I'm learning Linux, and I have a challenge that I seem to fail to solve on my own. Here it is:

grep a line from a file which contains 4 numbers in a row but not more than 4.

I'm not sure how to approach this. I can search for specific numbers but not their amount in a string.

Best Answer

There are two ways to interpret this question; I'll address both cases. You might want to display lines:

  1. that contain a sequence of four digits that is itself not part of any longer sequence of digits, or
  2. that contains a four-digit sequence but no longer sequence of digits (not even separately).

For example, (1) would display 1234a56789, but (2) wouldn't.


If you want to display all lines that contain a sequence of four digits that is itself not part of any longer sequence of digits, one way is:

grep -P '(?<!\d)\d{4}(?!\d)' file

This uses Perl regular expressions, which Ubuntu's grep (GNU grep) supports via -P. It won't match text like 12345, nor will it match the 1234 or 2345 that are part of it. But it will match the 1234 in 1234a56789.
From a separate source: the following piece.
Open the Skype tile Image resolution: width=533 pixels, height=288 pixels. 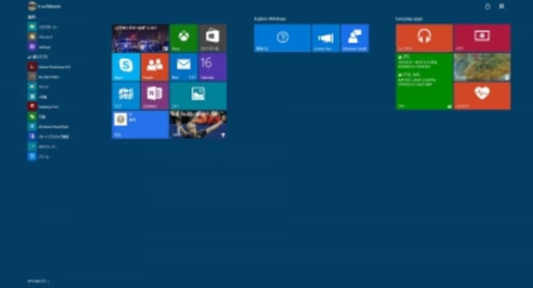point(126,67)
In Perl regular expressions:

  • \d means any digit (it's a short way to say [0-9] or [[:digit:]]).
  • x{4} matches x 4 times. ({ } syntax isn't specific to Perl regular expressions; it's in extended regular expressions via grep -E as well.) So \d{4} is the same as \d\d\d\d.
  • (?<!\d) is a zero-width negative look-behind assertion. It means "unless preceded by \d."
  • (?!\d) is a zero-width negative look-ahead assertion. It means "unless followed by \d."

(?<!\d) and (?!\d) don't match text outside the sequence of four digits; instead, they will (when used together) prevent a sequence of four digits from itself being matched if it is part of a longer sequence of digits.

Using just the look-behind or just the look-ahead is insufficient because the rightmost or leftmost four-digit subsequence would still be matched.

One benefit of using look-behind and look-ahead assertions is that your pattern matches only the four-digit sequences themselves, and not the surrounding text. This is helpful when using color highlighting (with the --color option).

ek@Io:~$ grep -P '(?<!\d)\d{4}(?!\d)' <<< 12345abc789d0123e4
12345abc789d0123e4

By default in Ubuntu, each user has alias grep='grep --color=auto' in their ~.bashrc file. So you get color highlighting automatically when you run a simple command starting with grep (this is when aliases are expanded) and standard output is a terminal (this is what --color=auto checks for). Matches are typically highlighted in a shade of red (close to vermilion), but I've shown it in italicized bold. Here's a screenshot:
Screenshot showing that grep command, with 12345abc789d0123e4 as output, with the 0123 highlighted in red.

And you can even make grep print only matching text, and not the whole line, with -o:

ek@Io:~$ grep -oP '(?<!\d)\d{4}(?!\d)' <<< 12345abc789d0123e4
0123

Alternative Way, Without Look-Behind and Look-Ahead Assertions

However, if you:

  1. need a command that will also run on systems where grep doesn't support -P or otherwise don't want to use a Perl regular expression, and
  2. don't need to match the four digits specifically--which is usually the case if your goal is simply to display lines containing matches, and
  3. are okay with a solution that is a bit less elegant

...then you can achieve this with an extended regular expression instead:

grep -E '(^|[^0-9])[0-9]{4}($|[^0-9])' file

This matches four digits and the non-digit character--or beginning or end of the line--surrounding them. Specifically:

  • [0-9] matches any digit (like [[:digit:]], or \d in Perl regular expressions) and {4} means "four times." So [0-9]{4} matches a four-digit sequence.
  • [^0-9] matches characters not in the range of 0 through 9. It is equivalent to [^[:digit:]] (or \D, in Perl regular expressions).
  • ^, when it doesn't appear in [ ] brackets, matches the beginning of a line. Similarly, $ matches the end of a line.
  • | means or and parentheses are for grouping (as in algebra). So (^|[^0-9]) matches the beginning of the line or a non-digit character, while ($|[^0-9]) matches the end of the line or a non-digit character.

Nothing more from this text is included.